Por Allyson Barbosa
Os números não mentem, mas às vezes eles assustam. A mais recente pesquisa PoderData, realizada agora em janeiro de 2026, traz um soco no estômago do discurso oficial: a percepção de que a corrupção aumentou no governo Lula subiu 10 pontos em dois anos, saltando de 39% para 49%.

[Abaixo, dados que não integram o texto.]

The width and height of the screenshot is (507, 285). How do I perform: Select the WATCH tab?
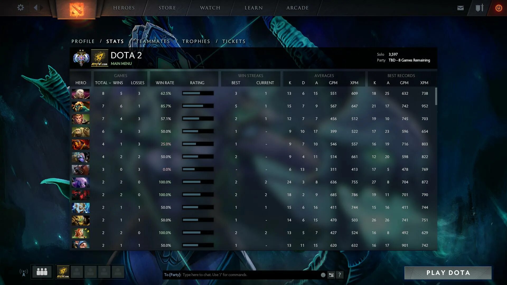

Estamos falando de quase metade da população sentindo o cheiro de queimado no ar. Mas o que realmente intriga não são esses 49% que estão de olhos abertos. A verdadeira pergunta é: onde vivem, o que comem e como se informam os outros 51% que acham que está tudo “igual” ou que a corrupção “diminuiu”?
A Conta que Não Fecha
Enquanto o grupo dos que veem a corrupção crescer dispara, o time dos otimistas derreteu. Quem acreditava que a corrupção estava caindo despencou de 30% para pífios 18%.
Ainda assim, temos uma fatia considerável da população (28%) que diz que “ficou igual”. Fica o questionamento: ficar “igual” a períodos onde escândalos eram rotina é algo para se comemorar? Ou será que nos acostumamos tanto com o errado que o “marasmo ético” virou padrão aceitável?
O Perfil do Desencanto
Os dados mostram que quem tem mais acesso à informação e maior escolaridade está mais crítico:
- 56% dos brasileiros com ensino superior afirmam: a corrupção aumentou.
- 56% dos que ganham acima de 5 salários mínimos concordam.
- No Centro-Oeste, o índice de percepção de aumento chega a 55%.
Lulistas em Crise de Consciência?
O dado mais curioso da pesquisa é o “fogo amigo”. Até entre quem votou no atual presidente, o sinal de alerta acendeu: 30% dos eleitores de Lula admitem que a corrupção aumentou. Ora, se 1 em cada 3 aliados já percebe o problema, o que falta para o resto do grupo enxergar?
A polarização criou uma espécie de cegueira seletiva. De um lado, 71% dos bolsonaristas veem o aumento (o que é esperado pela oposição). Do outro, uma ala governista que parece viver em um Brasil paralelo, onde os noticiários não chegam ou as justificativas ideológicas valem mais que a ética pública.
O “Fato Novo” é a Realidade
Não adianta “metralhadora de comunicação” ou criar agendas positivas para abafar investigações. A percepção do povo é como maré: demora a virar, mas quando vira, arrasta tudo.
Se o governo continuar ignorando esse sentimento de quase metade da nation, 2026 não será o ano do “fato novo”, mas sim o ano do acerto de contas com a realidade.